**Texte fourni:**

-------

Si l’on se réfère à sa population, la France compte 158.000 fonctionnaires de trop, hors contrats aidés. Le plus inquiétant reste cependant le taux fonctionnarisation des agents.
Note : Dans cette rubrique « Libres propos », les Entrepreneurs pour la France expriment leurs opinions de manière complètement libre. Le point de vue avancé dans cet article ne donne donc que l’avis particulier d’un des membres d’Entrepreneurs pour la France. Il est néanmoins un apport intéressant dans le débat sur le nombre et le statut des fonctionnaires.
La France a trop de fonctionnaires, nous dit la rumeur publique, et cette affirmation est reçue comme un fait avéré. Aussi, dans le cadre des réformes qu’il entreprend de réaliser, le gouvernement aborde-t-il maintenant le difficile problème de la réduction du nombre des fonctionnaires. Emmanuel Macron avait annoncé le chiffre de 120.000 dans sa campagne électorale et François Fillon avait prévu un chiffre bien plus ambitieux, puisqu’il s’agissait de 500.000 postes à supprimer durant son quinquennat.

-------

**Extraits du listing:**
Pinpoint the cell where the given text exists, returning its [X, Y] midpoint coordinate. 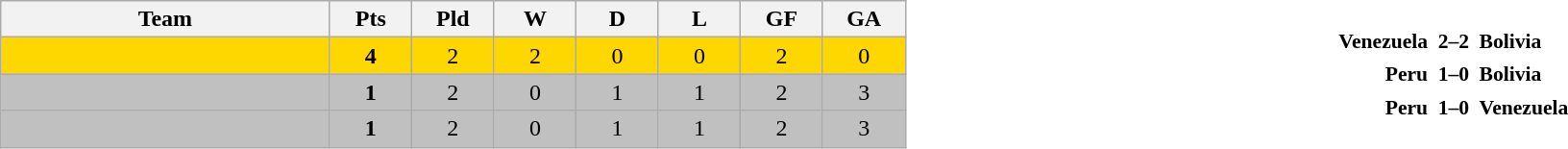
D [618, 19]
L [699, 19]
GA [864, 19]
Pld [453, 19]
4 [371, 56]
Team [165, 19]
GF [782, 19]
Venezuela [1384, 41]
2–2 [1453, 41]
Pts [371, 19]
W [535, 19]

-------

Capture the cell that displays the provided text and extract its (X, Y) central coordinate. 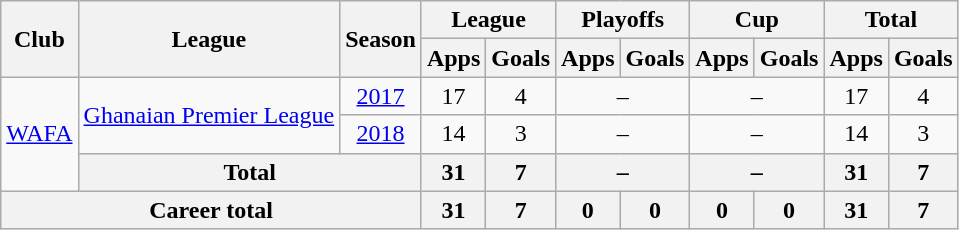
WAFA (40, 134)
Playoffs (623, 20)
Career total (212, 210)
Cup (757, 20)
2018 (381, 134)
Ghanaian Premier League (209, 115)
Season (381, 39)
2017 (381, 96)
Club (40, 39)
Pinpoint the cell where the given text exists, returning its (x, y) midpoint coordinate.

-------

**Tâches proposées:**
A. Extrayez du texte sur les fonctionnaires le passage situé entre « Si l’on se réfère » et « statut des fonctionnaires. », ces deux bornes comprises.
B. D'après le texte sur les fonctionnaires, combien de postes François Fillon prévoyait-il de supprimer durant son quinquennat ?
C. Pouvez-vous poursuivre le texte sur le nombre de fonctionnaires à partir de sa dernière phrase ?

**Réponses:**
A.
Si l’on se réfère à sa population, la France compte 158.000 fonctionnaires de trop, hors contrats aidés. Le plus inquiétant reste cependant le taux fonctionnarisation des agents.
Note : Dans cette rubrique « Libres propos », les Entrepreneurs pour la France expriment leurs opinions de manière complètement libre. Le point de vue avancé dans cet article ne donne donc que l’avis particulier d’un des membres d’Entrepreneurs pour la France. Il est néanmoins un apport intéressant dans le débat sur le nombre et le statut des fonctionnaires.

B. 500.000 postes.

C.
Comment évaluer le nombre véritable d’agents publics que la France a, ou aurait, en excès, et qui donc d’Emmanuel Macron ou de François Fillon a vu le plus juste ? Les économistes jugent toujours de l’importance des effectifs employés dans les services publics d’un pays en s’en rapportant à la population des actifs : ils nous disent qu’en France une personne sur cinq travaille dans le secteur public, contre une sur neuf en Allemagne, par exemple. La moyenne des pays de l’OCDE se situe à une personne sur six.
Population active ou population totale ?
Le rapport annuel de 2017 sur l’état de la fonction publique en France nous indique que les effectifs s’élèvent à 5.450.000 personnes, dont 2.398.000 dans la fonction publique d’État et 1.889.000 dans la fonction publique territoriale. Avec les bénéficiaires d’un contrat aidé, on en est à 5.640.000 personnes.
On commet une grave erreur en voulant rapporter le chiffre des agents publics à ce que les statisticiens de l’Insee appellent la « population active ». Notre pays a, en effet, cette particularité curieuse d’avoir un taux de population active très inférieur à ce qu’il est dans les autres pays : 43,1 % seulement d’actifs, par rapport à la population totale du pays, contre 51,7 % pour l’Allemagne, 52,5 % pour les Pays Bas, ou encore 53,1 % pour la Suède. La moyenne des pays de l’Union européenne se situe à 47,7 %.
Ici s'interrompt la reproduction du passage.